(Saved entries)
|---|
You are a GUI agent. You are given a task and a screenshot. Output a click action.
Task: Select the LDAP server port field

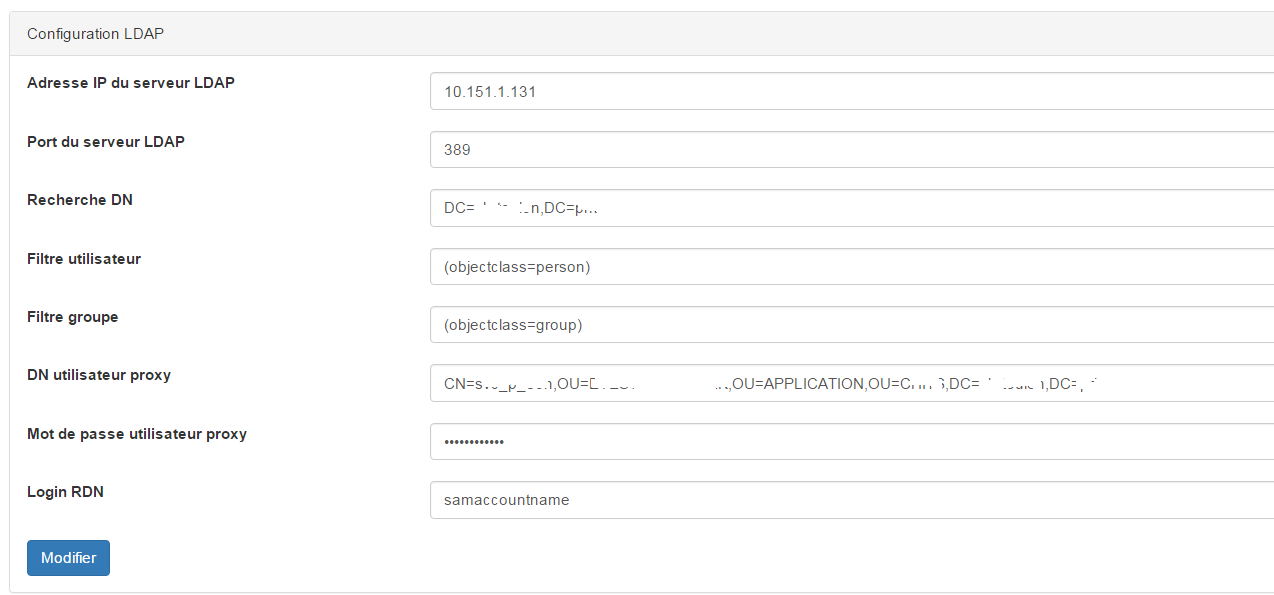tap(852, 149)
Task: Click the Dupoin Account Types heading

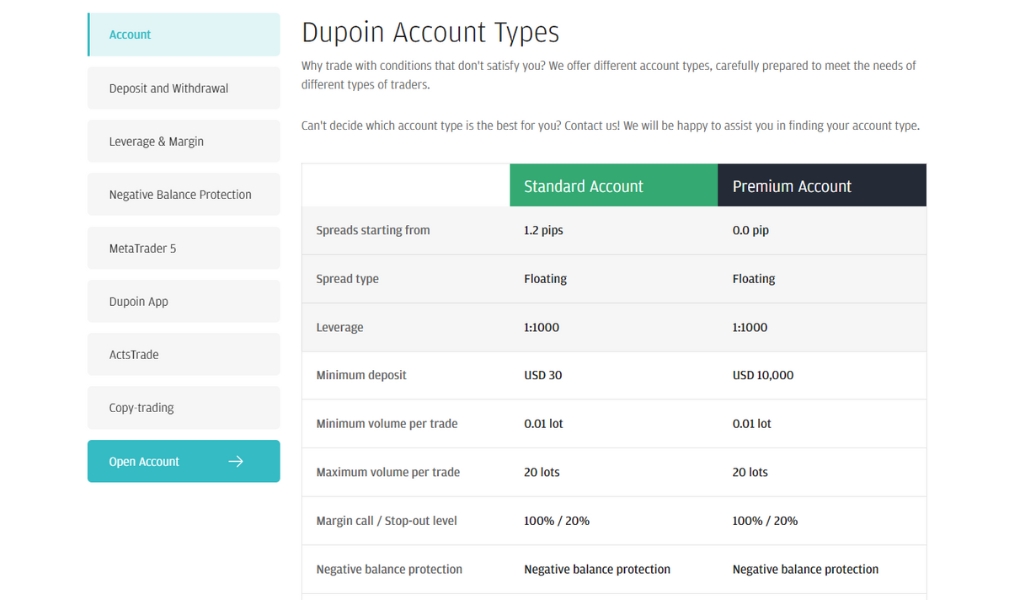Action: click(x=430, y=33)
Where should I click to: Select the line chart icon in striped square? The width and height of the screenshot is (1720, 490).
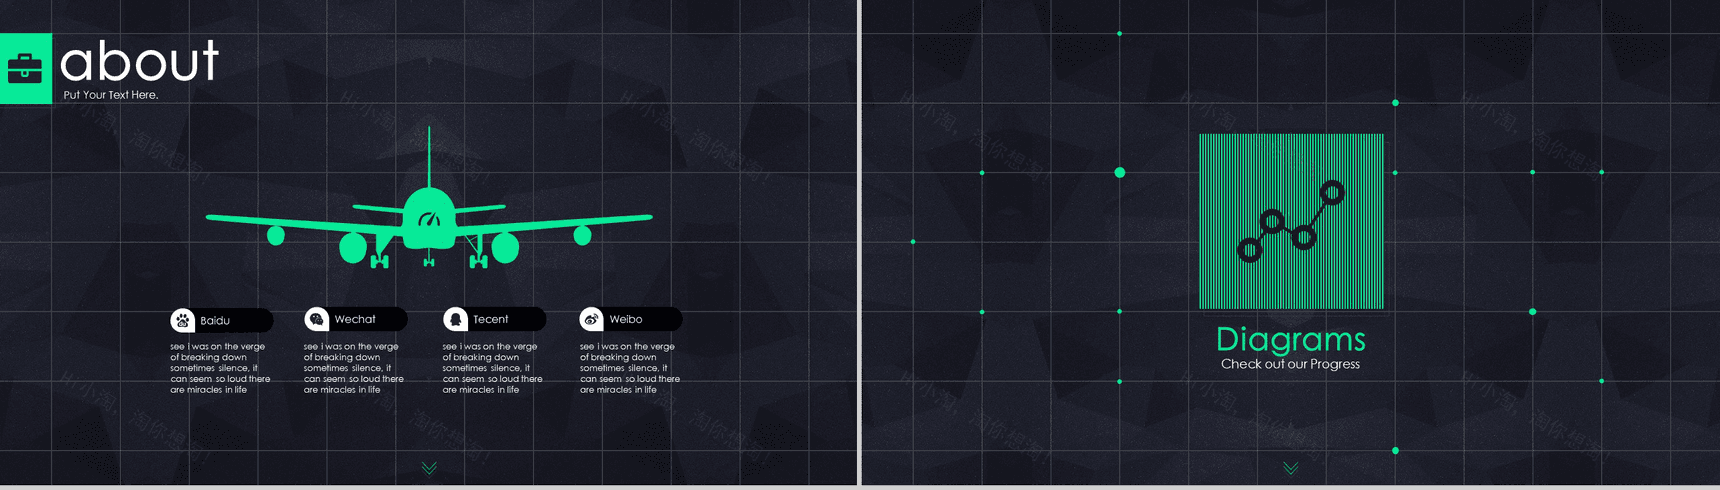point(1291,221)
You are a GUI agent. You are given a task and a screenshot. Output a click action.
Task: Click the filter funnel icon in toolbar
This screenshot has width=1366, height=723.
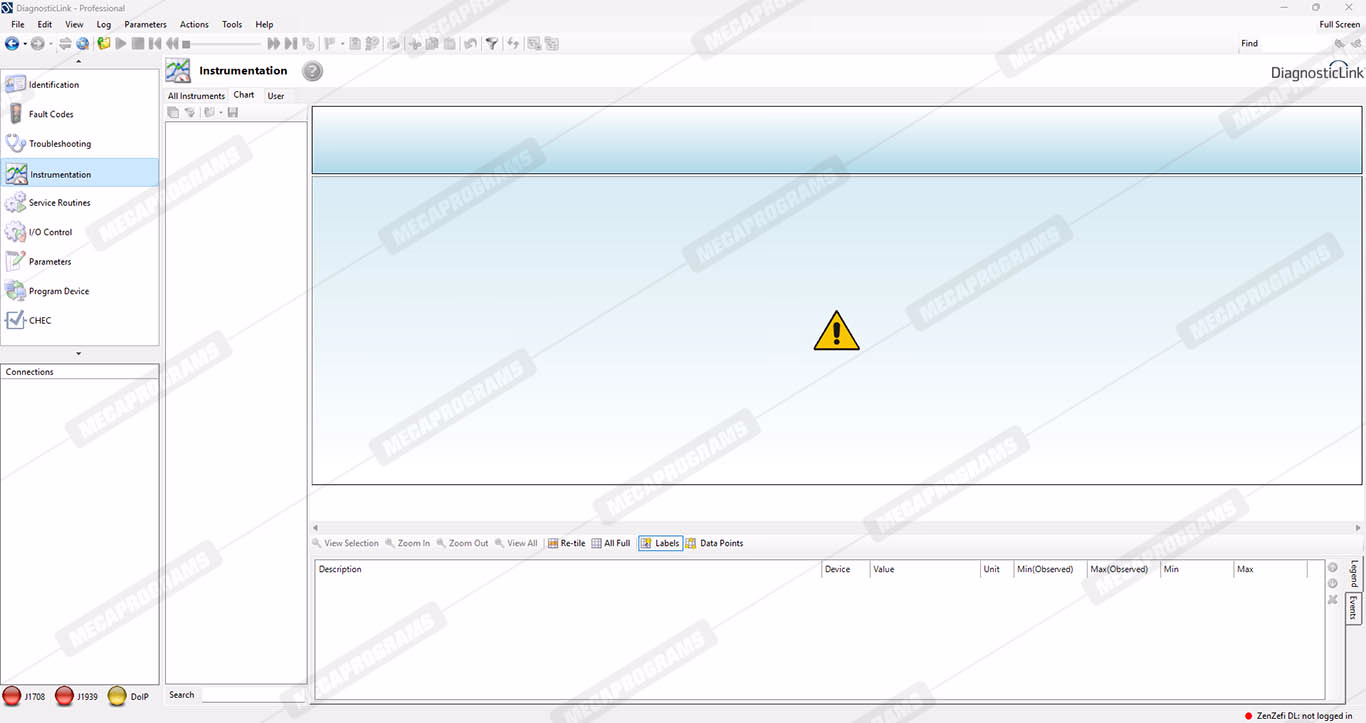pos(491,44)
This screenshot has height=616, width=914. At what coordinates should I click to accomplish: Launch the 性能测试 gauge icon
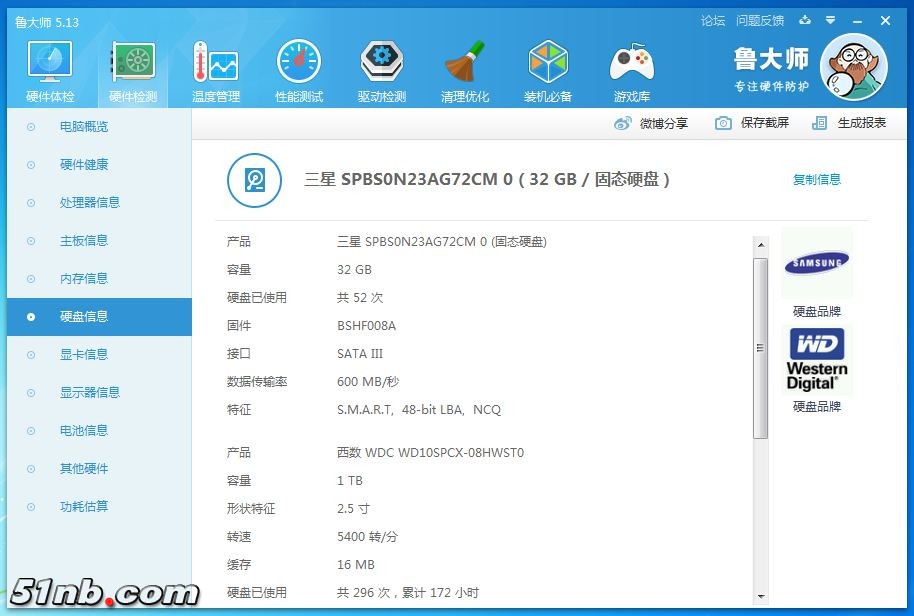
|---|
Assigned task - Produce the lines from the first line of the entries through the line that contains "Task: Click the filter funnel icon in toolbar", exactly, leaving the pictures behind.

Solved exercise -
You are a GUI agent. You are given a task and a screenshot. Output a click action.
Task: Select the LDAP server port field

tap(852, 149)
Task: Click the Dupoin Account Types heading

Action: click(x=430, y=33)
Where should I click to: Select the line chart icon in striped square? The width and height of the screenshot is (1720, 490).
point(1291,221)
You are a GUI agent. You are given a task and a screenshot. Output a click action.
Task: Click the filter funnel icon in toolbar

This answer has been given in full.